Мона смотрела, как импровизирует Архаров, и постепенно перемещалась на край танцплощадки. Первое время Саша искал её глазами, но потом, окруженный толпой поклонниц, увлекся, и выпил, и, отставив гитару, сам вышел в центр, и тут был рок-н-ролл, и твист, и вообще — не поймешь что.

Мона Ли бежала по дорожке к своему корпусу. Зацепившись за карниз, подтянулась, перелезла в комнату. В палате стояла тишина. Но — не сонная тишина, когда кто-то ворочается, кашляет во сне, или бормочет. Тишина была — искусственная. Мона Ли, расслабленная от новизны ощущения счастья, своего, личного, счастья, стояла и улыбалась, просто так — сама себе. И вот тут ей на голову набросили одеяло. Моне Ли приходилось защищаться в интернате, но даже там в ходу не было такого — чтобы все — против одной. Прошла пару минут, пока Мона Ли успела осознать происходящее, сгруппироваться, и начать защищаться.

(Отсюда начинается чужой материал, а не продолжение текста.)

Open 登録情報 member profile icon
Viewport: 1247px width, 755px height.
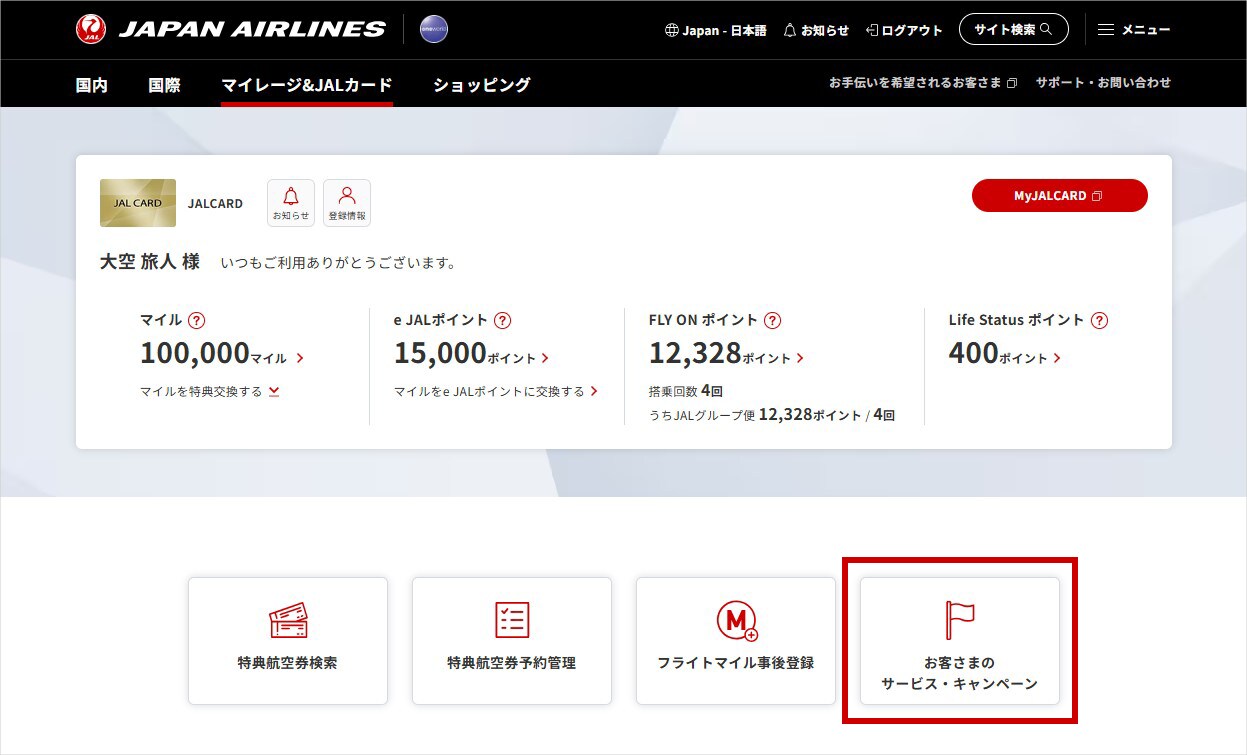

Преимущество нападавших было в их числе, но это было и существенным минусом. На небольшом пространстве между кроватями девушки наносили беспорядочные удары, норовя попасть по голове, или по животу. Пинали ногами, а одна даже притащила стул, но попала по своим же подружкам. Мона Ли сначала свернулась в клубок, обхватив голову руками, закрыв живот от ударов, а потом резко выпрямилась и ухватила за щиколотку ближайшую к ней девушку. Вцепившись в самое болезненное место — над пяткой, Мона рассчитала точно. Кто-то заорал и подпрыгнул, Мона Ли перекатилась под кровать, и оттуда — молниеносным броском одолела все пространство до двери, и, вскочив, она щелкнула выключателем. Нападавшие, разъяренные, потные, всклокоченные, исцарапавшие сами себя, стояли, тяжело дыша ненавистью. Мона Ли стояла спиной к двери. Ха, — подумала она про себя — просто сцена на табачной фабрике. А я — Кармен. Ножа не хватает. Так они стояли несколько минут — кому-то нужно было начинать, а при свете это было трудно. Тут Лёка Голубева, не спуская глаз с Моны, подошла к ее кровати и схватила медвежонка Шурика.

— Ой-ой-ой, — засюсюкала она, — какой медвежоночек! А сейчас мы его… мы его…

— Лёка, башку ему оторви, — крикнула первая Лёкина подружка Вика, — посмотрим, что у него внутри, а? Наверное, любовная записка от самого Архарова? — И девицы, осмелев, начали наступать на Мону. Кто-то бросил Лёке маникюрные ножницы.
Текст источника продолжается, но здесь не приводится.